Our very first evening at table together, she was seated across from me. Duke Brawndy had made me very welcome indeed, even to having his cook prepare a certain spicy meat dish I was fond of. His libraries were at my disposal, and the services of his lesser scribe. His youngest daughter had even extended her shy companionship to me. I was discussing my scroll errand with Celerity, who surprised me with her soft-spoken intelligence. Midway through the meal, Virago remarked quite clearly to her dining companion that at one time bastards were drowned at birth. The old ways of El demanded it, she said. I could have ignored the remark, had she not leaned across the table to smilingly ask me, “Have you never heard of that custom, bastard?”
I looked up to Duke Brawndy’s seat at the head of the table, but he was engaged in a lively discussion with his eldest daughter. He didn’t even glance my way. “I believe it is as old as the custom of one guest’s courtesy to another at their host’s table,” I replied. I tried to keep my eyes and voice steady. Bait. Brawndy had seated me across the table from her as bait. Never before had I been so blatantly used. I steeled myself to it, tried to set personal feelings aside. At least I was ready.
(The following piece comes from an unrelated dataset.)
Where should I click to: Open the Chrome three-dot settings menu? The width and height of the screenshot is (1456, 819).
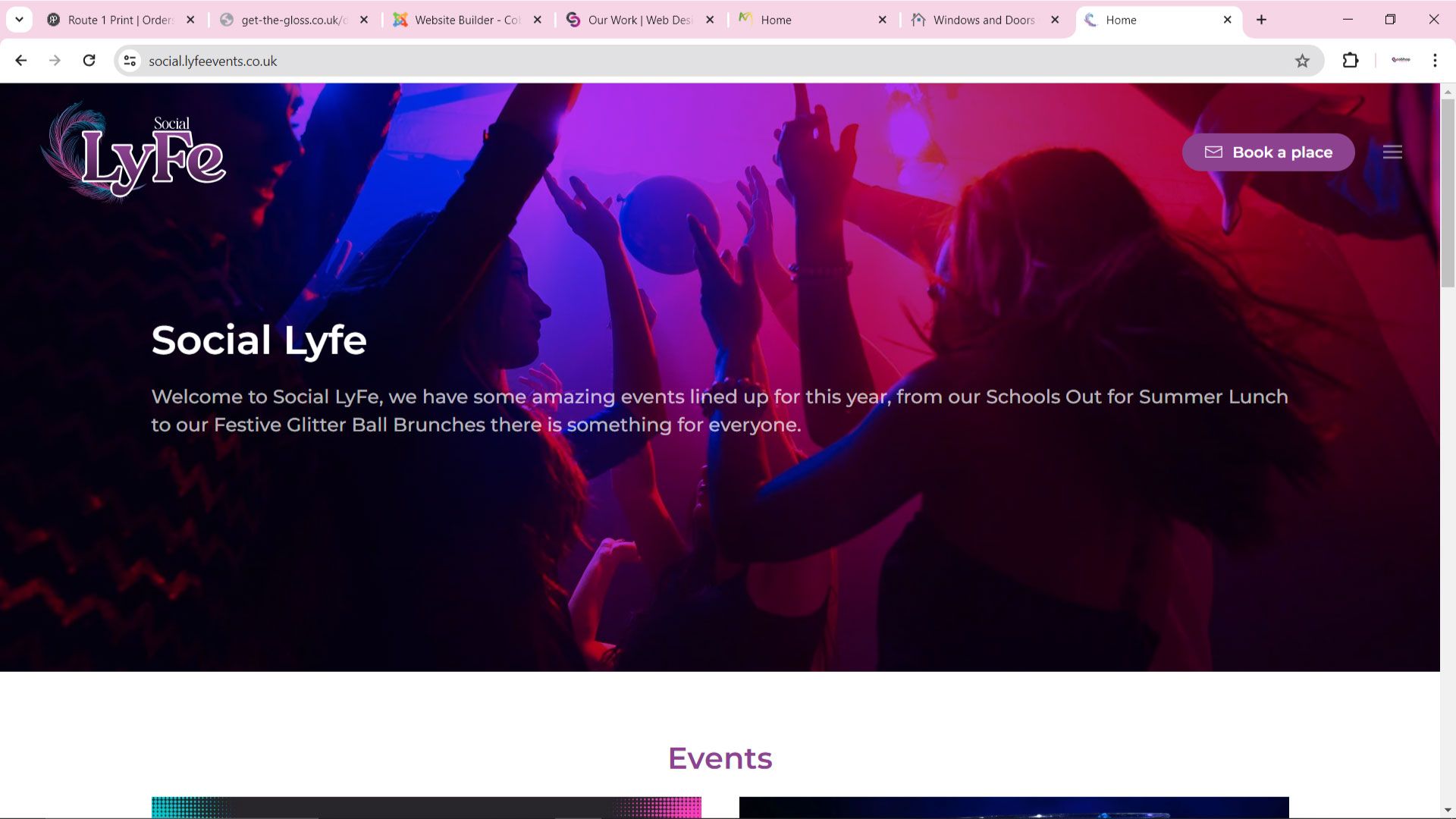pos(1435,61)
“Some would say it was a sign of the degeneracy of the Farseer line, that your father came unchaste to his wedding bed. I, of course, would not speak against my king’s family. But tell me. How did your mother’s people accept her whoredom?”
I smiled pleasantly. I suddenly had fewer qualms about my task. “I do not recall much of my mother or her kin,” I offered conversationally. “But I imagine they believed as I do. Better to be a whore, or the child of a whore, than a traitor to one’s king.”